Update, Sonntag (4. April), 18.10 Uhr: Virologe Christian Drosten hat in der Bild am Sonntag erklärt, wie eine weitere Verschärfung der Corona-Pandemie seiner Auffassung nach noch zu verhindern sei. „Wir können die dritte Welle noch brechen.“ Aber dabei werde man „leider um einen ernsthaften Lockdown nicht herumkommen“, so Drosten. Die Wissenschaft hätte zwar „viele gute Vorschläge gemacht“, mit denen man „gezieltere Werkzeuge“ hätte entwickeln können. Da dies aber nicht geschehen sei, bleibe nur noch ein harter Lockdown.

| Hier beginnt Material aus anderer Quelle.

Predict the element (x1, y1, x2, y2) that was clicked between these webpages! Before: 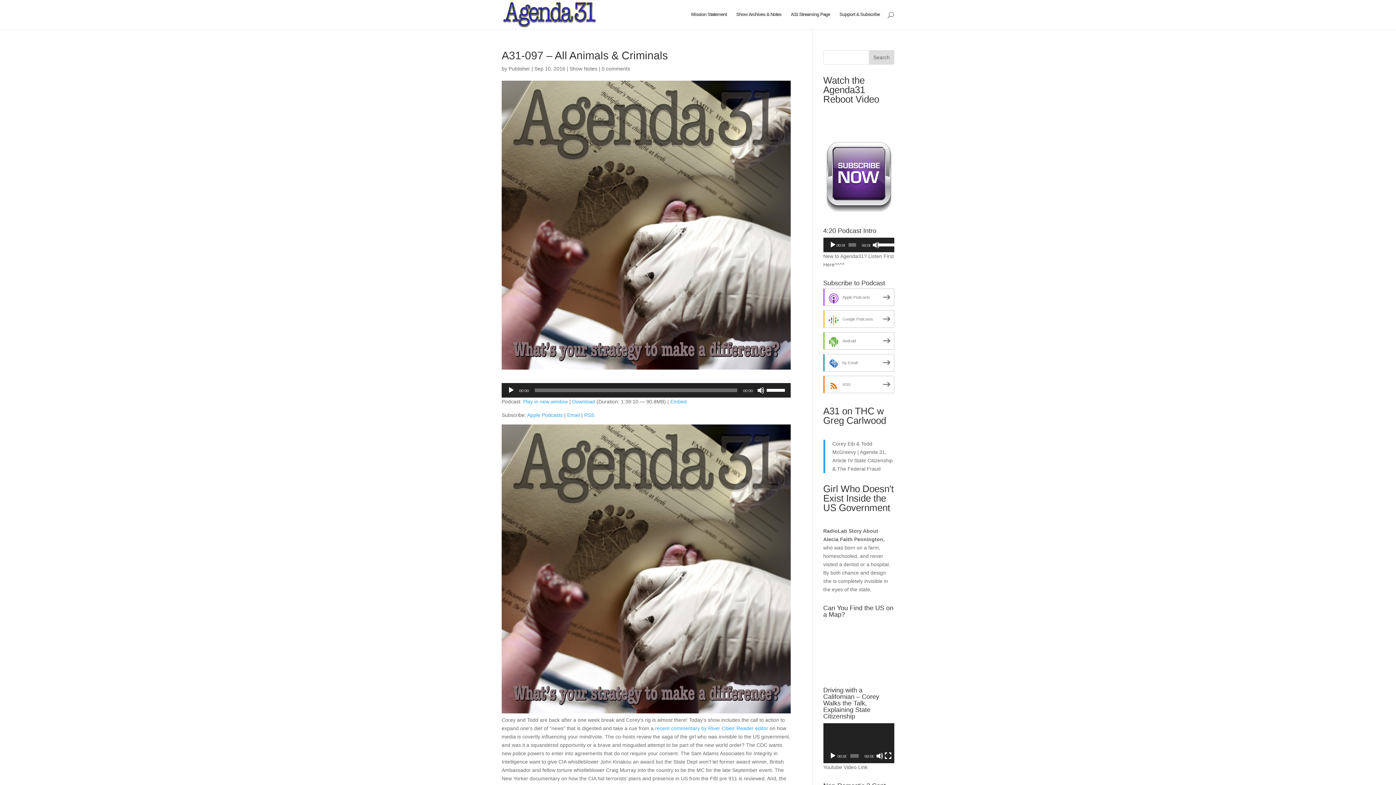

NRW: Polizei löst Corona-Party in Köln auf

Update, Sonntag (4. April), 17.19 Uhr: In Köln wurde eine Geburtstagsfeier mit vielen Menschen aufgelöst. Das Ordnungsamt hatte den Hinweis zu einem 60. Geburtstag im Stadtbezirk Ehrenfeld erhalten, wie WDR berichtet. Weil nach mehrmaligem Klingeln niemand die Tür öffnete, riefen die städtischen Mitarbeiter am Freitagabend (2. April) einen Schlüsseldienst. Die Beamten stellten die Personalien der 40 Anwesenden fest. Sie erwartet ein Verfahren wegen Verstößen gegen die Coronaschutzverordnung.

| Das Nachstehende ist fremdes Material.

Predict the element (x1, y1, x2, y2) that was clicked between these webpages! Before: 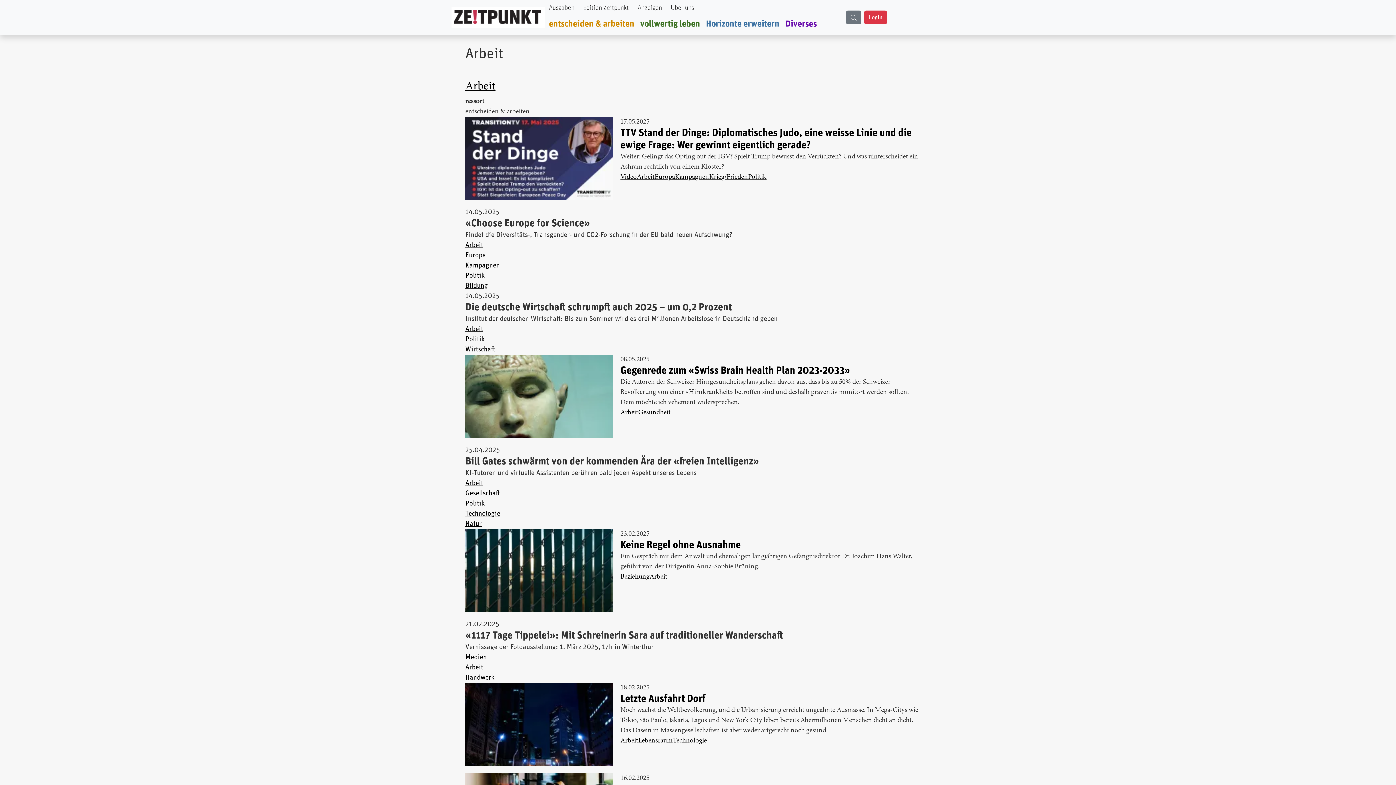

Corona-Inzidenz in Dortmund steigt wieder – mehr Neuinfektionen

Update, Sonntag (4. April), 16.40 Uhr: Die Stadt Dortmund meldet am Sonntag 68 weitere Corona-Neuinfektionen (Vortag 41). Von den Neuinfizierten lassen sich demnach 40 Personen 17 Familien zuordnen. Aller Voraussicht nach wird die Sieben-Tage-Inzidenz bei 123,1 liegen – und damit wieder etwas höher als am Vortag (117,5).

Corona-Impfungen für über 60-Jährige in NRW: Die meisten Termine sind vergeben

Update, Sonntag (4. April), 16.05 Uhr: Einen Tag nach dem Start der Impftermin-Vergabe für die Altersgruppe der über 60-Jährigen in NRW mit dem Impfstoff von Astrazenca sind die meisten Termine schon vergeben. Viele Kreise oder Städte wie Köln, Heinsberg, Mettmann, Oberhausen, Düren, Bielefeld und Recklinghausen seien komplett ausgebucht, meldeten die Kassenärztliche Vereinigungen Nordrhein und Westfalen-Lippe am Sonntag.

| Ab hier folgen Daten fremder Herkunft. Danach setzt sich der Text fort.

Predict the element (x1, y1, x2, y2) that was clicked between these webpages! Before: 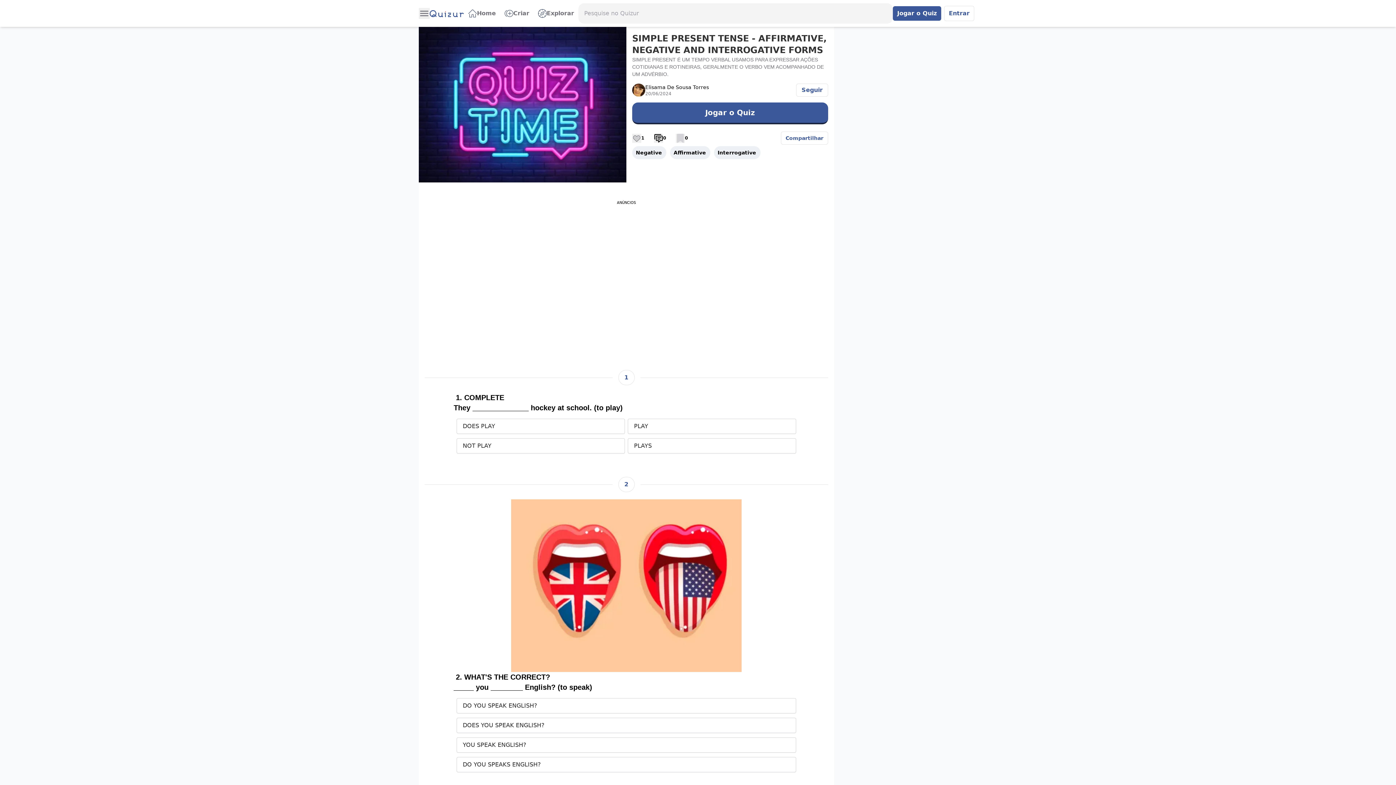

Nur noch rund 25.000 Impftermine seien im Bereich Nordrhein frei. In Westfalen-Lippe seien bereits 90 Prozent oder rund 151.600 der zu vergebenden Termine belegt, berichtete das Düsseldorfer Gesundheitsministerium.

Zuspruch für Jens Spahn: RKI-Chef Wieler hat keine Bedenken bei Test-Verzicht für Geimpfte

Update, Sonntag (4. April), 15.20 Uhr: Das Robert-Koch-Institut (RKI) hat keine Einwände gegen einen Verzicht auf Corona-Schnelltests bei geimpften Menschen – und bestärkt damit den Vorstoß von Jens Spahn (SPD).

Das Risiko einer Virusübertragung erscheine nach aktuellem Kenntnisstand so weit reduziert, „dass Geimpfte bei der Epidemiologie der Erkrankung wahrscheinlich keine wesentliche Rolle mehr spielen“, erklärte RKI-Chef Lothar Wieler in dem Bericht für das Bundesgesundheitsministerium.